En passant, tu devrais regarder le site/service Ping the semantic Web et l'extension Semantic Radar, il me semble que cela ressemble à tes idées...
Il me semble également que web of data est plus clair que web of objects. La seule critique que j'émettrais c'est que l'impact va au-delà du seul web. Je parlerais bien d'internet of data (pour faire écho à l'internet of things).
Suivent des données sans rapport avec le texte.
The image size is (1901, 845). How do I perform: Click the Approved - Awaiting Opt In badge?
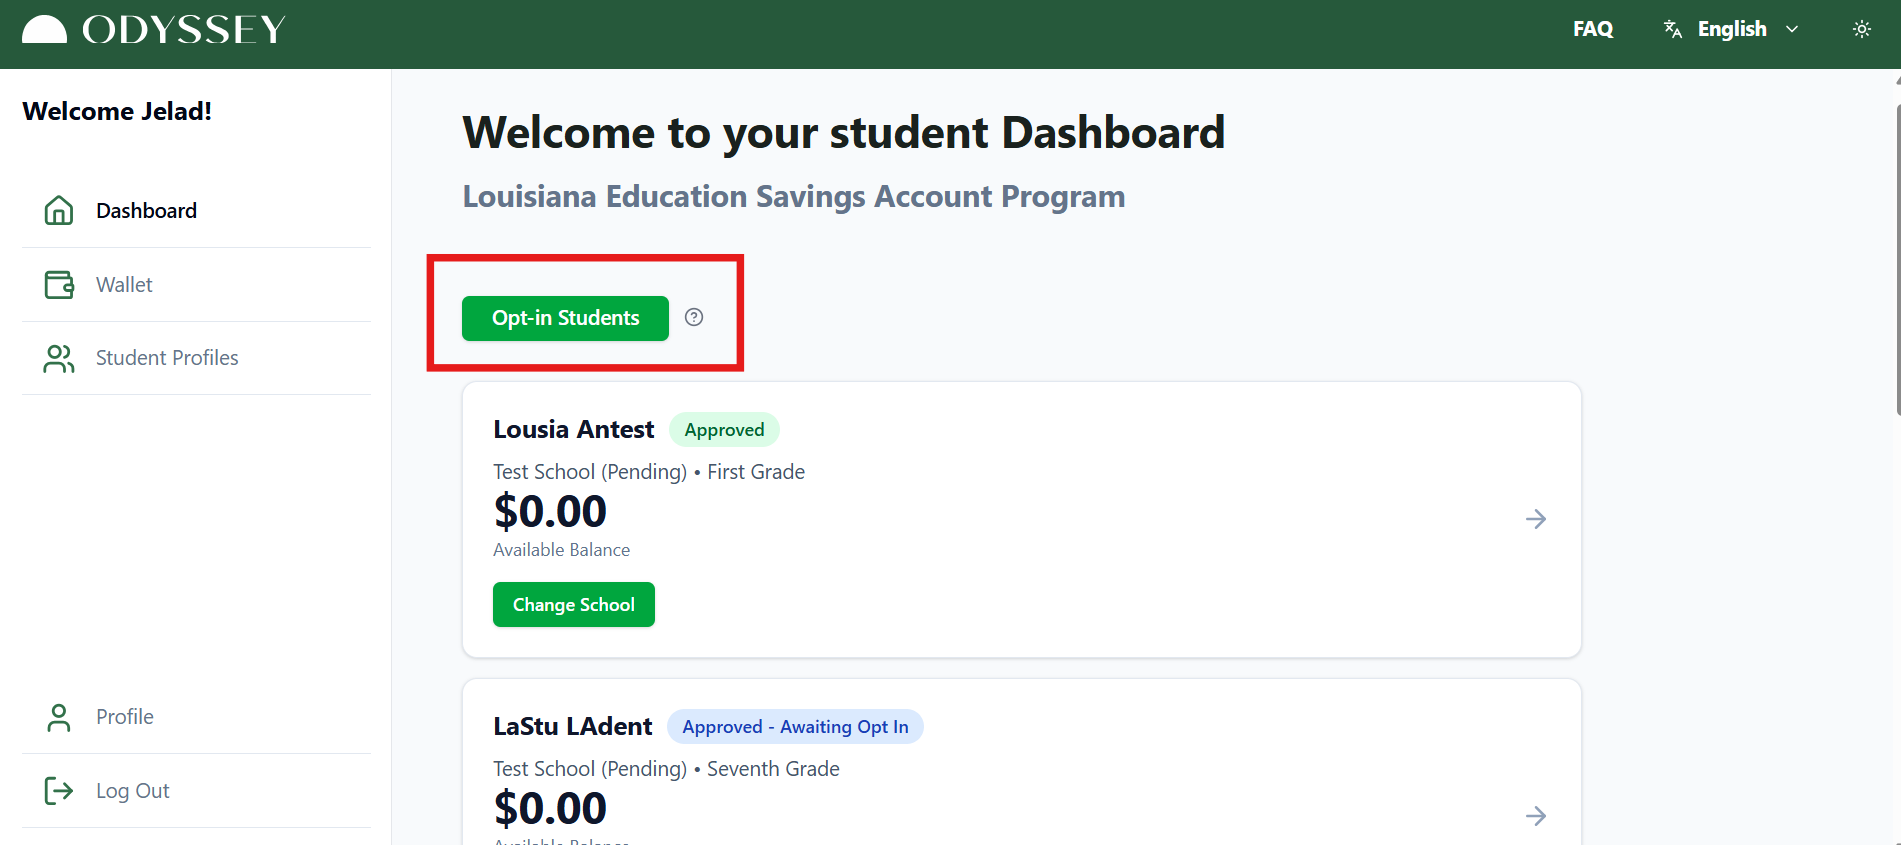click(x=795, y=727)
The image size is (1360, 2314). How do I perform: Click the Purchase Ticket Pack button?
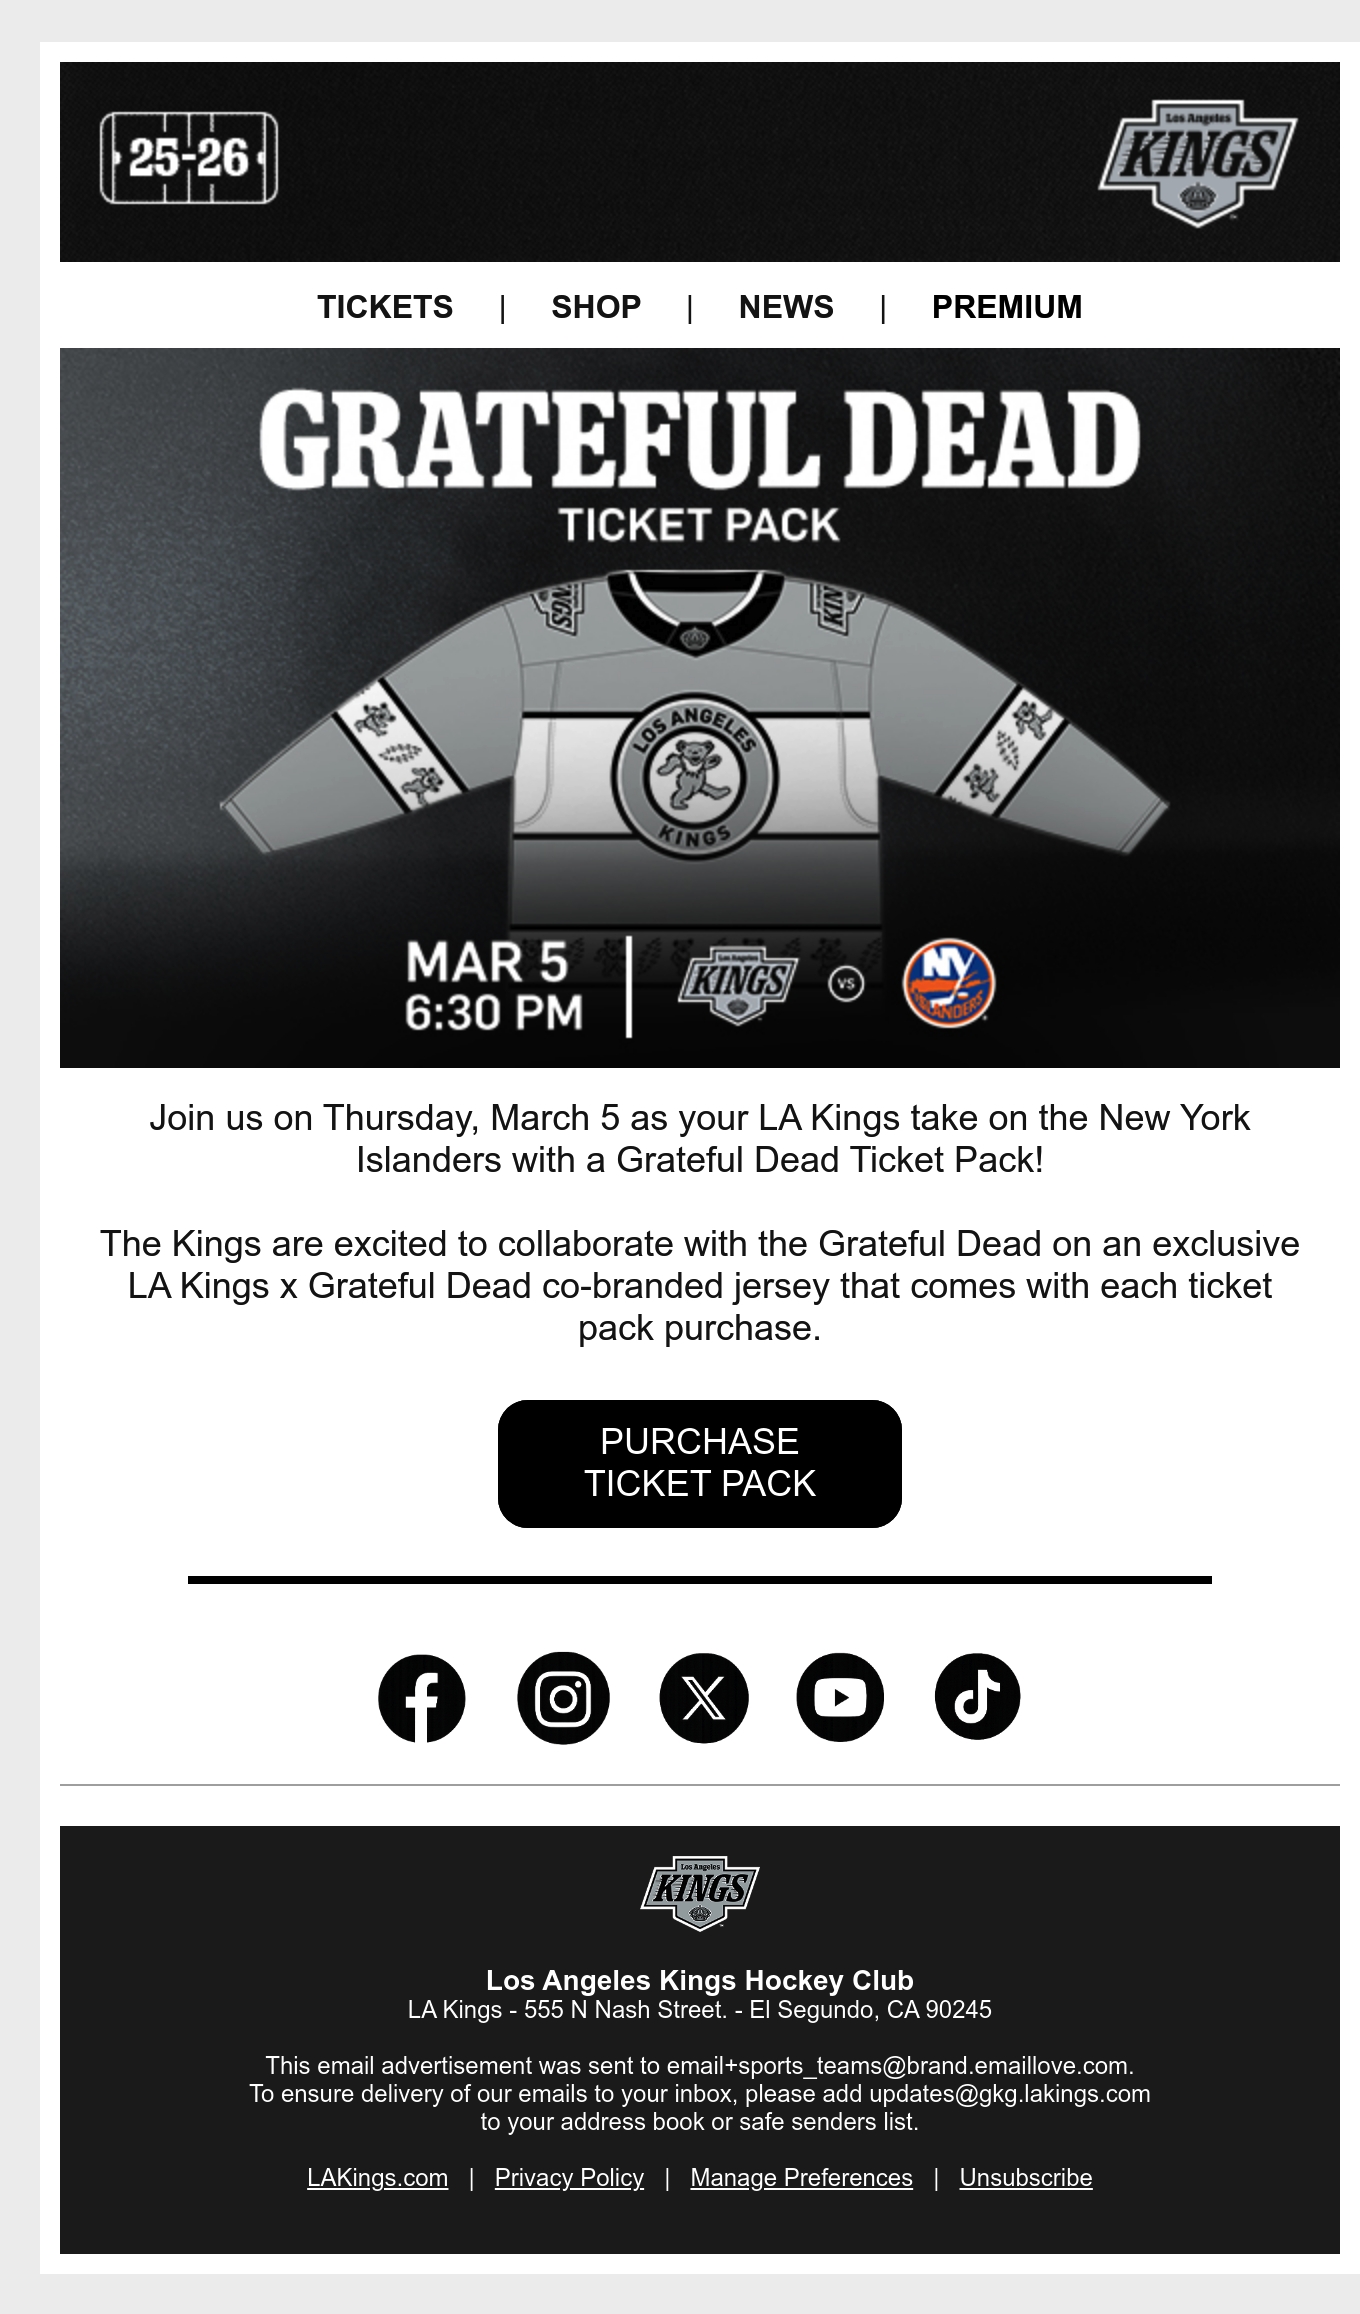pos(700,1463)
Bien évidemment, en français, comme on traduit l'internet des choses en internet des objets, il va nous falloir trouver un terme plus séduisant. ;-).

La Recherche dans son numéro de novembre a traduit Web of data par Web de données dans l'interview de Tim Berners-Lee (au passage, excellente, j'en citerai des extraits, merci encore, Igor). Ce n'est pas forcément très heureux, mais elle est assez explicite.

En revanche, je ne vois pas pourquoi tu parles d'Internet of data. Au bout du compte, Internet, c'est la couche TCP/IP et les technos du Web sémantique sont au niveau de la couche HTTP. Mais, peut-être suis-je trop prosaïque ? Pourrais-tu expliciter ce que tu entends par Internet of data ?

Oui, tu es trop prosaïque ;-). Disons qu'il est impensable que cette intelligence des données ne touche que le Web. Comment ne pas croire qu'il ne va pas aller révolutionner l'e-mail, la messagerie instantanée (discuter avec des objets, avec des silos de données), etc. Faire que les mots que j'écris ou que je prononce appellent des applications et se transforment avant que d'arriver chez leur destinataire par exemple. Ce n'est pas qu'au niveau Web que cette révolution va avoir un impact, c'est bien sur tous les protocoles d'échanges de données.
Même si, je suis d'accord, HTTP risque d'être la couche qui les unira tous.
Hahaha ! Si je comprends bien bientôt en plus d'avoir des liens hypertextes cassés, on aura des des liens hyperdonnées cassées ! Il va falloir remttre quelques couche d'URI pérennes :-).